The colon is known to have an active transport system in addition to that required for the reabsorption of water via osmosis following salt transport. mRNA expression analysis was performed for the confluent monolayers to identify which transporters might be present in these primary cell cultures. Transporter gene expression of both SLC and ABC transporters between day 5 and crypts vs. day 3 and crypts was compared. For ABC transporters, 8 transporters in monolayers cultured for 5 days were changed at 1% FDR. Seven of eight demonstrated concordant increase with day 5 monolayers and crypts vs. day 3 monolayers (Figure S7A). Within SLC transporters, 59 transporters in monolayers cultured for 5 days were changed at 1% FDR. Of these SLC transporters, 51 of 59 demonstrated concordant increase when comparing day 5 monolayers and crypts vs. day 3 monolayers (Figure S7B). Overall, 59 SLC and ABC transporters are concordantly increased and 9 were concordantly decreased when comparing day 5 and crypts vs. day 3. As the culture time for the monolayer increased, the cells more closely resembled in vivo tissue with respect to the transporters examined.

Protein expression of transporters in the confluent monolayers.
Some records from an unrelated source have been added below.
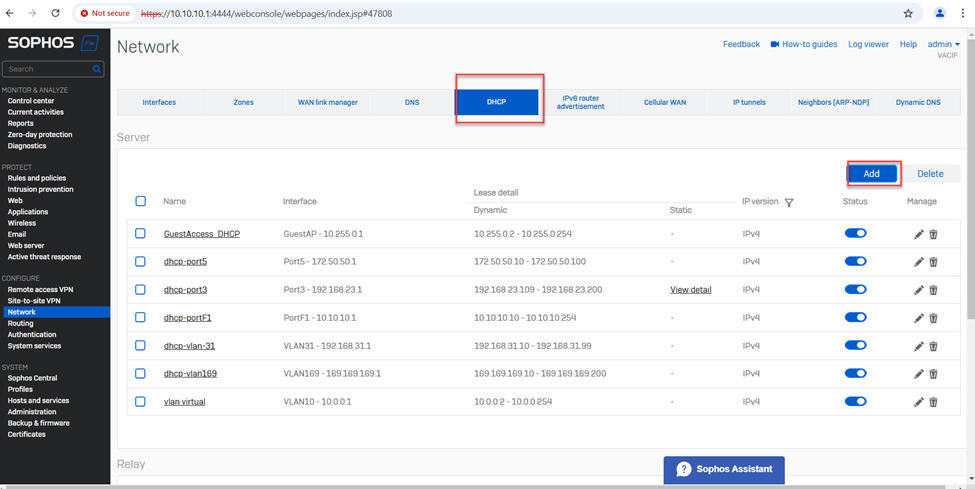The image size is (975, 489).
Task: Reload the page using browser refresh icon
Action: click(55, 14)
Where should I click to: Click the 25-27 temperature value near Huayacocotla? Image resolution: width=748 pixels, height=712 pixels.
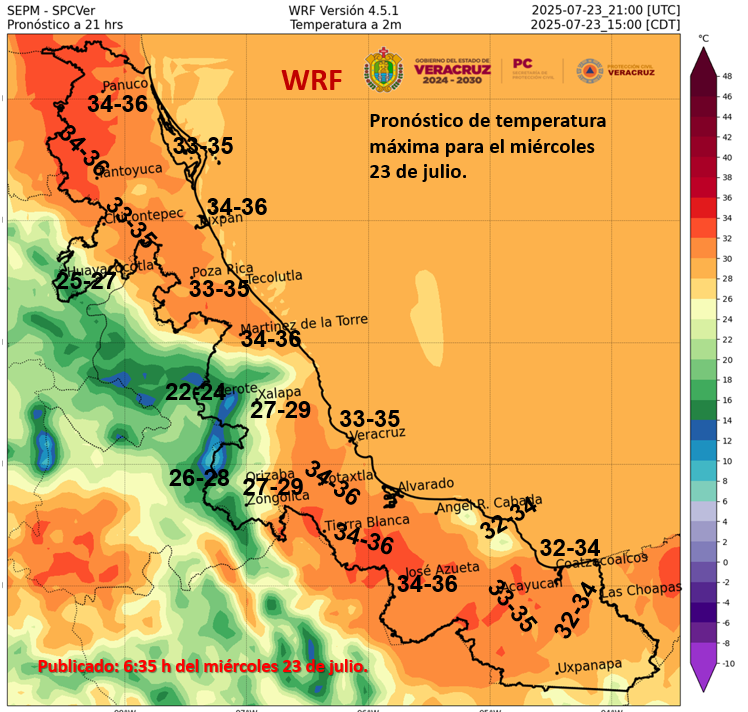(86, 282)
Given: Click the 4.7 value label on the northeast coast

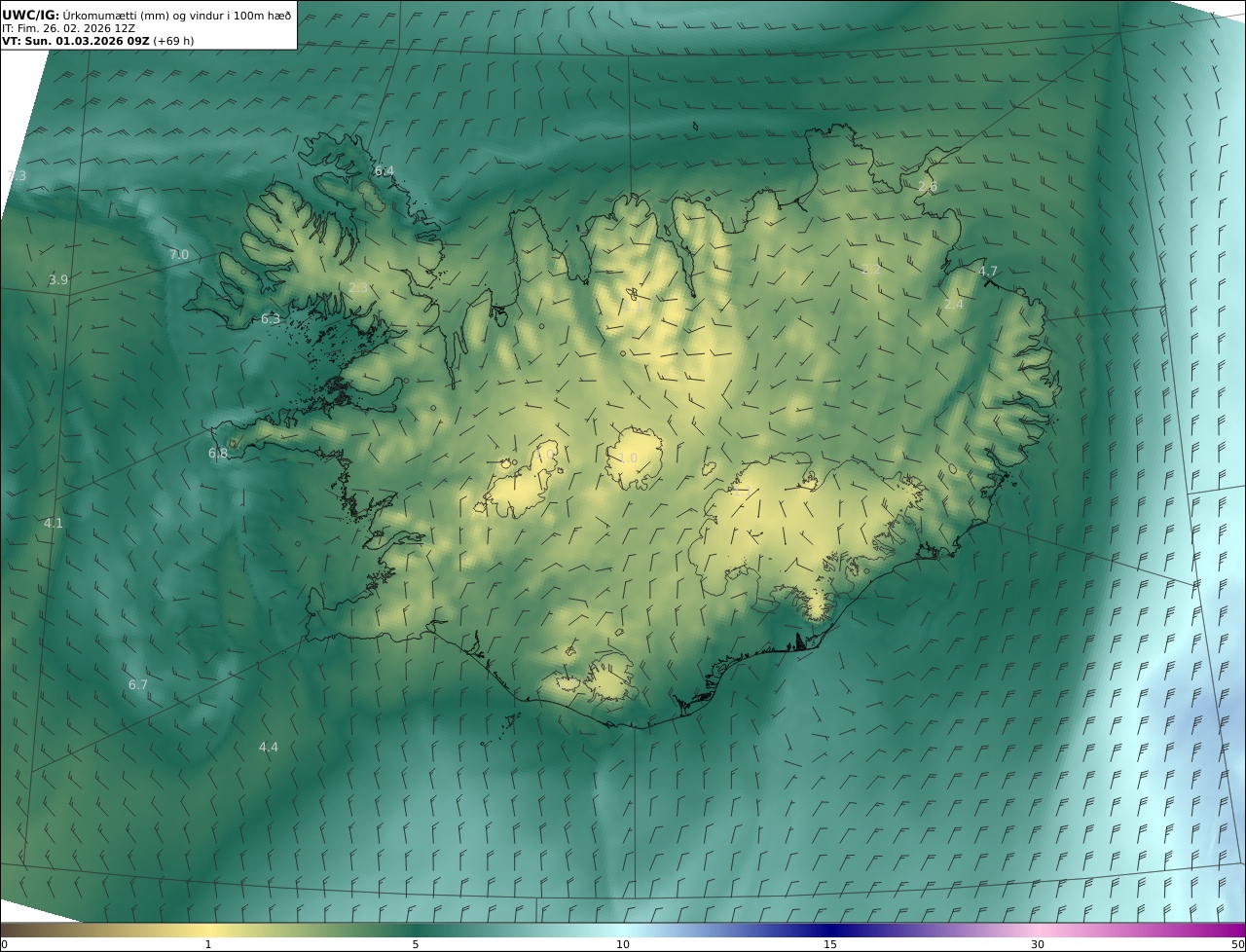Looking at the screenshot, I should [988, 272].
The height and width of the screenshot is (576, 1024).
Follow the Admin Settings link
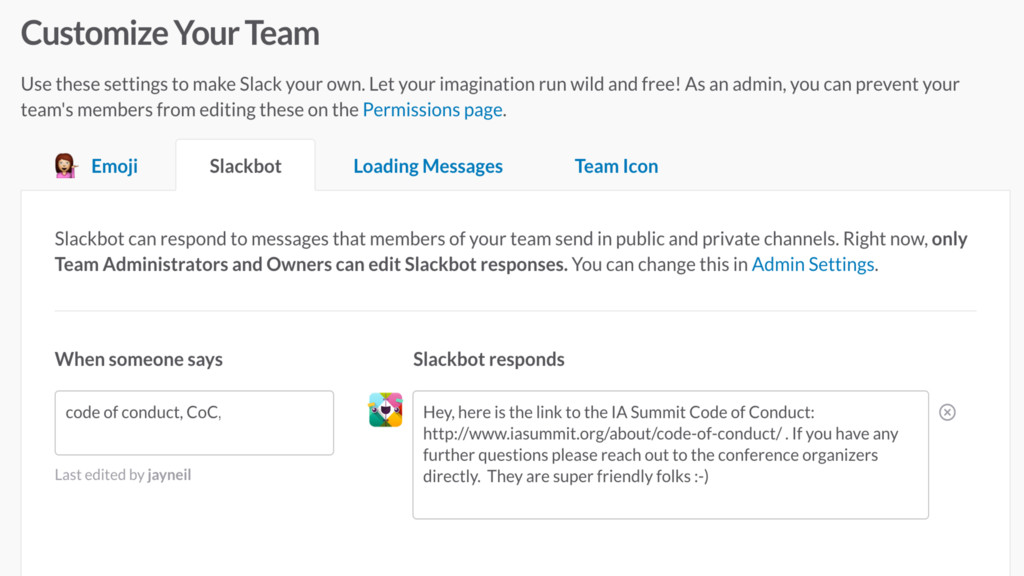[812, 264]
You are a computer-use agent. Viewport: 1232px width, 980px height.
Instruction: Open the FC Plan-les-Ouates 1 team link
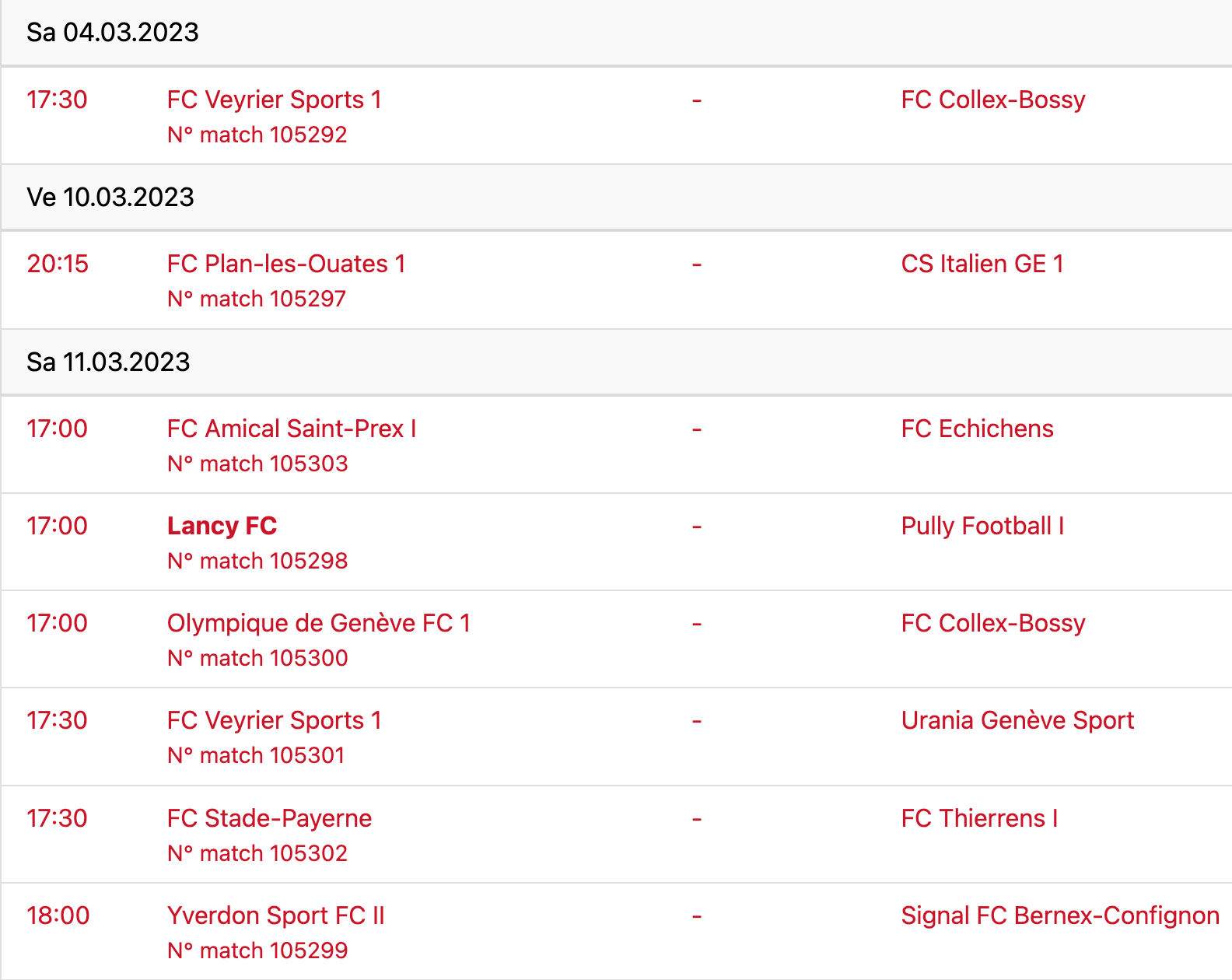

The 5-day confluent monolayers were examined for the protein expression of a subset of the clinically relevant transporters identified by RNA expression (Table 1). P-gp, BCRP, MRP1, MRP3 transporters and the NaK ATPase ion channel peptides were identified by mass spectrometry (Figure S8, Table S1). The identified proteins exemplified a range of different transporter types and transport mechanisms. P-gp and BCRP are efflux secretory transporters present on the apical membrane of the cell and transport molecules from the cytosol into the colonic lumen.⁴ MRP1 and MRP3 are efflux absorptive transporters that are located on the basal membrane of the cells moving molecules from the interstitial (or basal) space into the cytosol.⁴ P-gp, MRP1/3 and BCRP all belong to the family of ATP-binding cassette (ABC) transporters and are energy dependent.² These transporters play an important role in drug absorption and many drugs are transported by more than one of these proteins. For example, digoxin, paclitaxel and dexamethasone are substrates for P-gp; doxorubicin, topotecan and methotrexate are BCRP substrates; pravastatin and irinotecan are MRP1 substrates; vincristine, etoposide and methotrexate are substrates for MRP3.³¹

Table 1.

A comparison of mRNA and protein expression level of a selected set of transporters.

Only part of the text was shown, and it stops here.